For every line of the material below, check for the string "agent" and return the line if it is there.

+++ Data

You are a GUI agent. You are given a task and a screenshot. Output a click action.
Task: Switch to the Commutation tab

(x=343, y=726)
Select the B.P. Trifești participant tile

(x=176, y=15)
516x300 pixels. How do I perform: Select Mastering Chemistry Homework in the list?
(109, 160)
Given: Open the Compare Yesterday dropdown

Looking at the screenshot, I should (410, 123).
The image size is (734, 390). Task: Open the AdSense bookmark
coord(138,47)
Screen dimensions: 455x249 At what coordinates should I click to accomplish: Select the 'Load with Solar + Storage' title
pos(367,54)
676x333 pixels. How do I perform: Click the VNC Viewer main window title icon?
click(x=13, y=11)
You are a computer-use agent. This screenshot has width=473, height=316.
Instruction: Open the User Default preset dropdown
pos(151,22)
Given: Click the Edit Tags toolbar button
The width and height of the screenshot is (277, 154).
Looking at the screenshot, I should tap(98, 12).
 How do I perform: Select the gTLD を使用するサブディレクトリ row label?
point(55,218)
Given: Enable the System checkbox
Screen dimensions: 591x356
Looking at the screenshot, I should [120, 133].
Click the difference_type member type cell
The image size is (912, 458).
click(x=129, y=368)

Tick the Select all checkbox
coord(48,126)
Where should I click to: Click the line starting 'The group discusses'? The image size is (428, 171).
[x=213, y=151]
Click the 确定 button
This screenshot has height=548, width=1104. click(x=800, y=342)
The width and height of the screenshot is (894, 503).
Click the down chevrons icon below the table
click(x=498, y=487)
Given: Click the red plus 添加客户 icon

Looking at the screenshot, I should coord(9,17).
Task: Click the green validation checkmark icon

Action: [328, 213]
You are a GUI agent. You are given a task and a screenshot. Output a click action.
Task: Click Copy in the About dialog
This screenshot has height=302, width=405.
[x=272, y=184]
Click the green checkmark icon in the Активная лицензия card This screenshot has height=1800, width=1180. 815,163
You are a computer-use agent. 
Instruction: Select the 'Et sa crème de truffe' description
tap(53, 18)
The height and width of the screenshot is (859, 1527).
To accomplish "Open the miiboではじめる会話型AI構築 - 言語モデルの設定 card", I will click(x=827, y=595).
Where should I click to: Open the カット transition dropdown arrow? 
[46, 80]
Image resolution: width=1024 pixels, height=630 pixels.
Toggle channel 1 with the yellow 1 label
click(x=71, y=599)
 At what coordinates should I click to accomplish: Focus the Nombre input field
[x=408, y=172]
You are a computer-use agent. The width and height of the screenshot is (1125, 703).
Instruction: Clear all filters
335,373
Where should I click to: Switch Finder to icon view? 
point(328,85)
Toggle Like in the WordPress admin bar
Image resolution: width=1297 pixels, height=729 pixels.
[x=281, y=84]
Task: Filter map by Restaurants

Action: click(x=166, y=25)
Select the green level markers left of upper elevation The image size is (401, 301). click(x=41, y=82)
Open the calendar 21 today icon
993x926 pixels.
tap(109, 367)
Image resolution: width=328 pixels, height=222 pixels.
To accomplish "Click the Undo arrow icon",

++++++

--- Answer section ---
You are a GUI agent. You are given a task and a screenshot. Output a click action.
You are a computer-use agent. This screenshot has width=473, height=316.
You are a GUI agent. You are given a task and a screenshot. Output a click action.
You are a computer-use agent. 
You are a computer-use agent. The width and height of the screenshot is (1125, 703).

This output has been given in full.